The infant died at Maimonides Hospital in Brooklyn, where the cause of death was listed as "disseminated herpes simplex virus Type 1, complicating ritual circumcision with oral suction," according to the New York Daily News.
Now, the Brooklyn District Attorney's office is looking further into the case, the Jewish Week reports.
The boy is the second New York area infant in recent years to die from complications related to the Orthodox Jewish ritual of metzitzah b'peh, during which "the mohel places his mouth on the freshly circumcised penis to draw blood away from the cut," according to the New York City Department of Heath.
Another infant died in 2005 after contracting herpes from a rabbi who performed the procedure.
At least three infants are thought to have contracted the disease from the same mohel in 2004, but when city officials denounced the practice, Haredi leaders became defensive and alleged government shouldn't impede on a religious ritual, according to the Jewish Telegraphic Agency. The mohel in question disputed claims that he was the cause of the infection.
Still, there are other alternatives to the direct mouth to skin contact.
The Rabbincal Council of America supports using a sterilized tube to suction the wound, FOX News observes.

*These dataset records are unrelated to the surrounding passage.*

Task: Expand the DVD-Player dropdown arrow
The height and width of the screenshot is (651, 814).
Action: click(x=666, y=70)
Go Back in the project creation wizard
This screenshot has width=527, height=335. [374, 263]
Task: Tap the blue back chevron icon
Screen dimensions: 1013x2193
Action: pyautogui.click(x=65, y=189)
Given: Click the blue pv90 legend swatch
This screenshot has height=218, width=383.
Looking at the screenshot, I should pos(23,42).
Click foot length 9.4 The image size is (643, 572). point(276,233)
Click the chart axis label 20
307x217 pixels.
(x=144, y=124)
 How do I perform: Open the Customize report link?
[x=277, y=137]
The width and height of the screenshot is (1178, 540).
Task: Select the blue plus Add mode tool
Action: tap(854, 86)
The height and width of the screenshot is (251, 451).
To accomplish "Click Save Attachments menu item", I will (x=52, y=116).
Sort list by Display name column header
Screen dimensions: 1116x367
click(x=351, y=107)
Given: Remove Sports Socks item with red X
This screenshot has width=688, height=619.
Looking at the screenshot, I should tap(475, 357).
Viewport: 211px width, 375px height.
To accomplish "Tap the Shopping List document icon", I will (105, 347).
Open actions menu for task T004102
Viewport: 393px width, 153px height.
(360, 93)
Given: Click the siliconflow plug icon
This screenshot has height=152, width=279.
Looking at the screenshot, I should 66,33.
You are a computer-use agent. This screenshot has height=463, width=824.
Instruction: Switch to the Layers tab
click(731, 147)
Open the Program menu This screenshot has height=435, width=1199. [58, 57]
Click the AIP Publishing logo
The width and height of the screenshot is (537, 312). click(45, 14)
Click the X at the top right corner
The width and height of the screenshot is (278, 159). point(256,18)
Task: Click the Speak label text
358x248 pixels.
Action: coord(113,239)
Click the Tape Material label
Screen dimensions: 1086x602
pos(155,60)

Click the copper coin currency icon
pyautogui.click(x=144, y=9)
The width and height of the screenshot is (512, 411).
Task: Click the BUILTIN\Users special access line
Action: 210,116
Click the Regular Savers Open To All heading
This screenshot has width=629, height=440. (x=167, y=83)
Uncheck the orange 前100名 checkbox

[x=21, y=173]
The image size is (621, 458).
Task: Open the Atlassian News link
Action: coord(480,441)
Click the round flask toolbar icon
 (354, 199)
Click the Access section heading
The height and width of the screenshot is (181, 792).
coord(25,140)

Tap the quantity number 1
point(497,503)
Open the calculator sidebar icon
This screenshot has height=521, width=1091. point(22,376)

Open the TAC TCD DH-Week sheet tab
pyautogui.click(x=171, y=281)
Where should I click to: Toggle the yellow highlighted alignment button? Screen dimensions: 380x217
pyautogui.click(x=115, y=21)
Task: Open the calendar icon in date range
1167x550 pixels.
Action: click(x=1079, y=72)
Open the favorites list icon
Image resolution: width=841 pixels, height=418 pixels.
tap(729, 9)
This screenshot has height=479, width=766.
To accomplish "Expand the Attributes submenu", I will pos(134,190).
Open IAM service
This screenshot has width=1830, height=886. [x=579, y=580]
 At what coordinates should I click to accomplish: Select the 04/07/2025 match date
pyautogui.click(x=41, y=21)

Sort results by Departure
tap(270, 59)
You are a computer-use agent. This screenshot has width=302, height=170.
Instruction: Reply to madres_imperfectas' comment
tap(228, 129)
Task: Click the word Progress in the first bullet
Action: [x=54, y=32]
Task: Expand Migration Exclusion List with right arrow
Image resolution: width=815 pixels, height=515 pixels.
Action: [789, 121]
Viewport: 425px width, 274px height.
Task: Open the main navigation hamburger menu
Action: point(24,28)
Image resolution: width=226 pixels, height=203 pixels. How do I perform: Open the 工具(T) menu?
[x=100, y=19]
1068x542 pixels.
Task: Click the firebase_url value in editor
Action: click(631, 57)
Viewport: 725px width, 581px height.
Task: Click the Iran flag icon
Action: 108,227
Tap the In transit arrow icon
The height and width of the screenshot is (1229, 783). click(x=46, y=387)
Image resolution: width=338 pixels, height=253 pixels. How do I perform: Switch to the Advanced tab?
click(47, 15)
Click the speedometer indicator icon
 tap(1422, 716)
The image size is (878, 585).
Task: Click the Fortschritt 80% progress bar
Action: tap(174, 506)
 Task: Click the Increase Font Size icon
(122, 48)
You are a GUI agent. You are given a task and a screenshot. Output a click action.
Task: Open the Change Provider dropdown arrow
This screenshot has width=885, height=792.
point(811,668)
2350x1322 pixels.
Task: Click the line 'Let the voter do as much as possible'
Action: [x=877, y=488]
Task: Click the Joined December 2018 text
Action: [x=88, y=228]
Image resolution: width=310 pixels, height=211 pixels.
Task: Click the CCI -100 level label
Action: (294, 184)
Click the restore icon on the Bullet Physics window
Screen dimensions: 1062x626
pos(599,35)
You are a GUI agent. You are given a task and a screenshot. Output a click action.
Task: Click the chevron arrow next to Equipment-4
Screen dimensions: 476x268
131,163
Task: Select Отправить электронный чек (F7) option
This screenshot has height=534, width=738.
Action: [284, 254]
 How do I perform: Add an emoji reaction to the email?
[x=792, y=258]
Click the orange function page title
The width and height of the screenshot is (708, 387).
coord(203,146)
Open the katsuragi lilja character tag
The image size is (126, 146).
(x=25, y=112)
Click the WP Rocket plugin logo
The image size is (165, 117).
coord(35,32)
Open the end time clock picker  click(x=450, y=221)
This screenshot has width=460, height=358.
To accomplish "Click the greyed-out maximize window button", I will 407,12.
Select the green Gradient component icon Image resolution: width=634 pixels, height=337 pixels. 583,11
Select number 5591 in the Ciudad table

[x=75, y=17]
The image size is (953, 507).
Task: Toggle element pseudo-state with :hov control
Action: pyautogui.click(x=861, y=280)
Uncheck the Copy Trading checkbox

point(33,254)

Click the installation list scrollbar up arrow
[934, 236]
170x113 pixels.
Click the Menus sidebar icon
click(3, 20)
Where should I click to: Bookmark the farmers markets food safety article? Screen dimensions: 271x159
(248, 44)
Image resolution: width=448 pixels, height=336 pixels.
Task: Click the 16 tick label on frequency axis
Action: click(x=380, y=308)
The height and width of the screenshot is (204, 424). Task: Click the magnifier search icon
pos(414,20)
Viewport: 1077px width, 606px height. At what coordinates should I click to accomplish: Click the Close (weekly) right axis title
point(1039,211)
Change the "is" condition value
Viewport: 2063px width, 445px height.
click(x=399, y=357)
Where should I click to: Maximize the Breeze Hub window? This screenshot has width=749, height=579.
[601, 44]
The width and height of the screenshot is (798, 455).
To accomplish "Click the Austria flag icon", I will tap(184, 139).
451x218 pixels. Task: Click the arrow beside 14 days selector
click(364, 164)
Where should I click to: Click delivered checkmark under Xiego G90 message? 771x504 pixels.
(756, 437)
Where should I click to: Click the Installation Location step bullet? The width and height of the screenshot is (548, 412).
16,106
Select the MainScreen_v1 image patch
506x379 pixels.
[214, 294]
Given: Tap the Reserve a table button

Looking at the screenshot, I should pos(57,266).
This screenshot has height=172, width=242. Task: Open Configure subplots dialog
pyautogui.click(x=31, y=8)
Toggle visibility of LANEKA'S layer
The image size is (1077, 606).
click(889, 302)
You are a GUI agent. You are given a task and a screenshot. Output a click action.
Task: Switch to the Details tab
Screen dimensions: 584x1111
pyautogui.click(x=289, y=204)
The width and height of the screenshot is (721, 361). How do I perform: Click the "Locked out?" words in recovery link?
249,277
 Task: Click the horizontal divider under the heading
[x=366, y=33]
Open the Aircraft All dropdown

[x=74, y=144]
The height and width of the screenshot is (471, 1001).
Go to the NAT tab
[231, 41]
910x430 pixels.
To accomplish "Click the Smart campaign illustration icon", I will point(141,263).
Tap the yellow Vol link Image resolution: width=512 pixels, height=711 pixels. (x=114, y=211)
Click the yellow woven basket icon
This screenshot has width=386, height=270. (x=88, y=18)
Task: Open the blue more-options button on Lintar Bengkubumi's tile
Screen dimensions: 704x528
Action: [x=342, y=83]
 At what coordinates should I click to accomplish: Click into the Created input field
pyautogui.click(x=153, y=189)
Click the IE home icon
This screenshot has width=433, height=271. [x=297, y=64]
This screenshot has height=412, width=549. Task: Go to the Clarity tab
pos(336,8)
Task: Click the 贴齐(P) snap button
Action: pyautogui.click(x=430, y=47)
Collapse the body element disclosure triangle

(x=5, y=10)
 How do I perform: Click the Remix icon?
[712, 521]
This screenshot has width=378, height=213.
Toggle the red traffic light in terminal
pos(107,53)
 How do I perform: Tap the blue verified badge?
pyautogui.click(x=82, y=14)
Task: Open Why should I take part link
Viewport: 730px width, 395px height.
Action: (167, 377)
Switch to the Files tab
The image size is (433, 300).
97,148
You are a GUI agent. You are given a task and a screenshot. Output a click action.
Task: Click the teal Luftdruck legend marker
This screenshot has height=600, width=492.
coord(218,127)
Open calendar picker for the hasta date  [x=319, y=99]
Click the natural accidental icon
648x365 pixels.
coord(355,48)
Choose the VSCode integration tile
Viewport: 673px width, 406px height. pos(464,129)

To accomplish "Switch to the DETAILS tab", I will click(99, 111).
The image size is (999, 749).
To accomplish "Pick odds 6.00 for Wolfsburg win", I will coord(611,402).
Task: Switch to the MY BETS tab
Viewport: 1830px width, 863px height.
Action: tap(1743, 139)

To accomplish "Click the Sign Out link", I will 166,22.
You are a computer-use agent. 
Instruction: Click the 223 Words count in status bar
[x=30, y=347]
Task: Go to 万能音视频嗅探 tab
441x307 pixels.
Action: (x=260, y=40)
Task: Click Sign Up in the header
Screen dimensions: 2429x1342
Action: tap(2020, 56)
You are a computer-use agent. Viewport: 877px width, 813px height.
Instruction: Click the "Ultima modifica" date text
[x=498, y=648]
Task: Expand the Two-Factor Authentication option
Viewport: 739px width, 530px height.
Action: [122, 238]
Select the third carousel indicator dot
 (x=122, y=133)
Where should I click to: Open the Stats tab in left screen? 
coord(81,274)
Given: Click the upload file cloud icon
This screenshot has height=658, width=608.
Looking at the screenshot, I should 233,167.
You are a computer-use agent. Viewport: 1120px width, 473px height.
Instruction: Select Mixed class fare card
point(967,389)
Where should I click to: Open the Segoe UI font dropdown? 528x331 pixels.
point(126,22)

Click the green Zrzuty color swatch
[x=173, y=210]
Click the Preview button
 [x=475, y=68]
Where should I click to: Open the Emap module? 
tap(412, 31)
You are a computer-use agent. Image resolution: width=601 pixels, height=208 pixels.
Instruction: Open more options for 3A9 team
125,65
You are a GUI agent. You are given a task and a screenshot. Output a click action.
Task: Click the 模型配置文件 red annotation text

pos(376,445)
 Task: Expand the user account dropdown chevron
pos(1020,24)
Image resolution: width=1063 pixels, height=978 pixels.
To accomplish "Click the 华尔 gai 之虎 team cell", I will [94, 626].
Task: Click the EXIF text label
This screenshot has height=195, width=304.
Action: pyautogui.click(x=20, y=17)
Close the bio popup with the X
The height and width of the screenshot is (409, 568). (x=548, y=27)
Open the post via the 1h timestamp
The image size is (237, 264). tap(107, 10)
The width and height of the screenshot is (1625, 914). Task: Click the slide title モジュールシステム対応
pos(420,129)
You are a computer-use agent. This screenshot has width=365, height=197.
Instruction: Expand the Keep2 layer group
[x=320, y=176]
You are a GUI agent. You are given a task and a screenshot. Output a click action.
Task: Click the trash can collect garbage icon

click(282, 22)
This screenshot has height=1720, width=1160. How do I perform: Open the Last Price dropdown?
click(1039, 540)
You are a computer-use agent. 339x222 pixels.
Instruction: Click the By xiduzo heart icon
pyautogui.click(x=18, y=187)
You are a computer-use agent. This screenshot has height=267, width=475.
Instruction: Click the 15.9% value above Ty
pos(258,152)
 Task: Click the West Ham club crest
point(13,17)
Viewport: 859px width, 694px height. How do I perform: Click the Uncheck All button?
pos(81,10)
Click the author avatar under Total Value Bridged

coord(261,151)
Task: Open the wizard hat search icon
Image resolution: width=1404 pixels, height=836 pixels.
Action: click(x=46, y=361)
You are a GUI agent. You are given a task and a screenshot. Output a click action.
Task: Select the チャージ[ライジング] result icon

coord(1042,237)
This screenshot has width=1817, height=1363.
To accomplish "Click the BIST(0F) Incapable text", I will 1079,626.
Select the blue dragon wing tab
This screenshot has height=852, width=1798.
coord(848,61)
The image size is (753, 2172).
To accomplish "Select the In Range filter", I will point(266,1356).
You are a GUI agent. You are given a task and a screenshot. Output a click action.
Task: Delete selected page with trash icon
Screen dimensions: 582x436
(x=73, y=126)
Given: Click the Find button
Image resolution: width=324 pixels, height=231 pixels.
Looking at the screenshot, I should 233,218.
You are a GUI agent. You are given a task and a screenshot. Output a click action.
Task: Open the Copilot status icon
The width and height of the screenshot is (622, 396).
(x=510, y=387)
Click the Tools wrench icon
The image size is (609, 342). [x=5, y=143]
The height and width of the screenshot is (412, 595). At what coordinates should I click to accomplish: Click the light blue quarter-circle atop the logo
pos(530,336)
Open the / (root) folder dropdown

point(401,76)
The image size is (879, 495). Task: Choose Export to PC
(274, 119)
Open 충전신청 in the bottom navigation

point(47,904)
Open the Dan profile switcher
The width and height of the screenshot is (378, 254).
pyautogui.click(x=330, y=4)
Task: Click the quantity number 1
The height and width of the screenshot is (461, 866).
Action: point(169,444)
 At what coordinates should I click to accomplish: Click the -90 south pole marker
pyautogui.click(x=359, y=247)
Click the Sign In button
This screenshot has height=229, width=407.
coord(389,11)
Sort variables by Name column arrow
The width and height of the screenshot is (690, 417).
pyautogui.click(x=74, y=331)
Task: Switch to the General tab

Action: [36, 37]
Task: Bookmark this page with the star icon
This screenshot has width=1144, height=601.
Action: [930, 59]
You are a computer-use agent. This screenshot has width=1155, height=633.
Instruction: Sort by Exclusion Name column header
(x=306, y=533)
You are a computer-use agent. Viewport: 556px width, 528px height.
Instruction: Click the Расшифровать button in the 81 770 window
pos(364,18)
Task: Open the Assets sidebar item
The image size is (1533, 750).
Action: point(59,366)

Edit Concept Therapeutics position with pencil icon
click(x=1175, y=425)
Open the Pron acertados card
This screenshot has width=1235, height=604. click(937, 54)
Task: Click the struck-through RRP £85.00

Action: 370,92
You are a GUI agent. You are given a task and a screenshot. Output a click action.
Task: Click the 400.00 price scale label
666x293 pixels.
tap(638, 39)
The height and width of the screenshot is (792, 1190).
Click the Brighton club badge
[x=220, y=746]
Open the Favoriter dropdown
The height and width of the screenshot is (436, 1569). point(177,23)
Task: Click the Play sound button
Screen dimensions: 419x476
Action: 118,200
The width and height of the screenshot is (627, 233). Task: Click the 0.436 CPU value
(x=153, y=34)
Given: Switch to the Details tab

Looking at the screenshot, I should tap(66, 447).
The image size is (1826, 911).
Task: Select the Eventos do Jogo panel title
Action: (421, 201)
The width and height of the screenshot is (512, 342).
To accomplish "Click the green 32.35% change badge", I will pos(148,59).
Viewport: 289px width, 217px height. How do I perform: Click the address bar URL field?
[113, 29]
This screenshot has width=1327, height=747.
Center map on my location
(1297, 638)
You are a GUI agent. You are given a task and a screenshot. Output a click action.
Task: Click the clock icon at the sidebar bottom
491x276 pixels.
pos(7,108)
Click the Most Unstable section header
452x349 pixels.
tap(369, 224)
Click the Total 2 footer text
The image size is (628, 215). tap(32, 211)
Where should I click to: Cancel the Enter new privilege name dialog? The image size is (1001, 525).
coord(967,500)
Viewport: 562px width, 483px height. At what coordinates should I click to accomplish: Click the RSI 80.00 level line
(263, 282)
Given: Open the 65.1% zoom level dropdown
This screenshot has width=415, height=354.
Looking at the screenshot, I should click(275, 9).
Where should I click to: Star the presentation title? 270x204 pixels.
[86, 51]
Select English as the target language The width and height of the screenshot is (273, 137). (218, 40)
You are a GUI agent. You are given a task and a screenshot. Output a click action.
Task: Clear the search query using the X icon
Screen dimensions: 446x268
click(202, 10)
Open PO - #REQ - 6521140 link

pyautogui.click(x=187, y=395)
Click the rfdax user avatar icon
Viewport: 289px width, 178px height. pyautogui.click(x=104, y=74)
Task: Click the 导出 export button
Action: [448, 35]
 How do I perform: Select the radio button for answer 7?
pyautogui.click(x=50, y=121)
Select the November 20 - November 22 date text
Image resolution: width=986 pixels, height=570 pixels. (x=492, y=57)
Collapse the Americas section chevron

In a news release, the organization states the method "absolutely fulfills the precept whilst placing the infant and mohel at no additional risk."
Avi Billet, a South Florida rabbi and mohel, agrees the sterilized method is perhaps the best way to carry out the practice.
"...As a normal thinking person of the 21st century, I don't think it's wise to have the mouth touching an open wound," Billet told the Broward Palm Beach New Times.